To a mixture of 640 ml of dimethylformamide, 52.4 of potassium carbonate and 47.8 g of 2-hydroxythiophenol (R. Leuckart, J. Prakt. Chem. / 2 / 41. 192, 1890) was added a solution of 125.6 g of 5-chloro-2-hydroxy-. Of 2-iodobenzyl bromide in 500 ml of dimethylformamide, stirred for 1 h at room temperature, then 57 g of potassium carbonate and 4.5 g of copper are added and refluxed for 6 h. Dimethylformamide was distilled off under reduced pressure, the residue was diluted with water and shaken with benzene. After aspiration, the benzene layer was separated, washed with water, dried over potassium carbonate and evaporated. Distillation of the residue gave 42.5 g (45%) of 2-chloro-11H-dibenz (b, f) -1,4-oxathiepine, m.p. 148-168 ° C / 65 Pa, m.p. Mp 66-76 ° C. The pure product is obtained by crystallization from methanol and melting at 78-79 ° C.

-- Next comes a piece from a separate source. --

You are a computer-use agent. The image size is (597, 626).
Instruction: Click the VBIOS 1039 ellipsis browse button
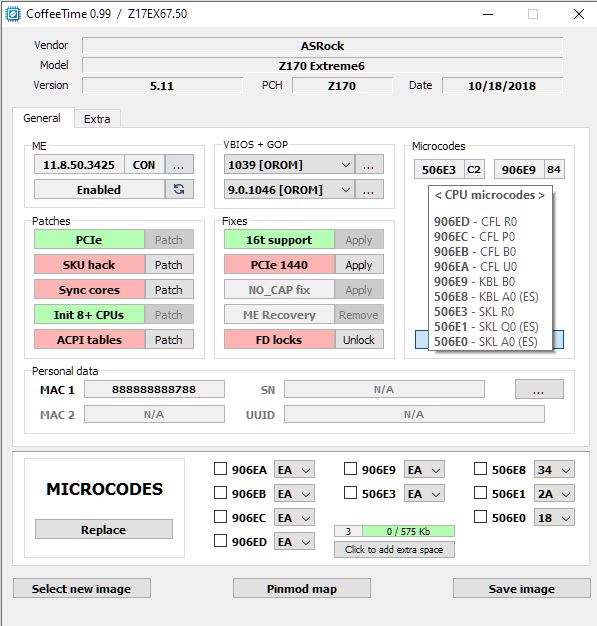369,164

To a solution of 9.9 g of 2-chloro-11H-dibenz (b, f) -1,4-oxathiepine in 130 ml of ether is added dropwise 30 ml of a 15% solution of n-butyllithium over 10 minutes at 10 ° C under nitrogen. in hexane. After stirring for 1 h, a solution of 7.2 g of 1-methyl-4-piperidone in 20 mL of ether was added dropwise over 10 min. The mixture was stirred at room temperature for 5 h, allowed to stand overnight, washed with water, dried over potassium carbonate and evaporated. The remaining crude oily base, i.e. 2-chloro-11- (1-methyl-4-hydroxy-4-piperidyl) -11H-dibenz (b, f) -1,4-oxathiepine, was dissolved in ether and the solution was neutralized with 4.5 g of maleic acid in ethanol. 10.8 g of crystalline hydrogen maleate are obtained, which is recrystallized from ethanol and melts in the pure state at 195.5 to 197 ° C. Decomposition of the pure maleate with ammonium hydroxide and extraction with benzene gives the pure base which is used as the starting material for the process according to the invention.

Claims (1)

SUBJECT OF THE INVENTION Process for the preparation of a new amine derived from 2-chloro-11H-dibenz (b, f) -1,4-oxathiepine of formula I, _o (I) ie 2-chloro-11- (1-methyl-4-piperidylidene) -11H -dibenz (b, f) -1,4-oxathiepine, and salts thereof, characterized in that 2-chloro-11- (1-methyl-4-hydroxy-4-piperidyl) -11H-dibenz (b) , f) -1,4-oxathiepino II _Λ JX (II) is subjected to dehydration, preferably by treatment with thionyl chloride in pyridine at temperatures of 80-100 ° C, whereupon the obtained crystalline base I or is converted by neutralization with inorganic or organic acids into salts.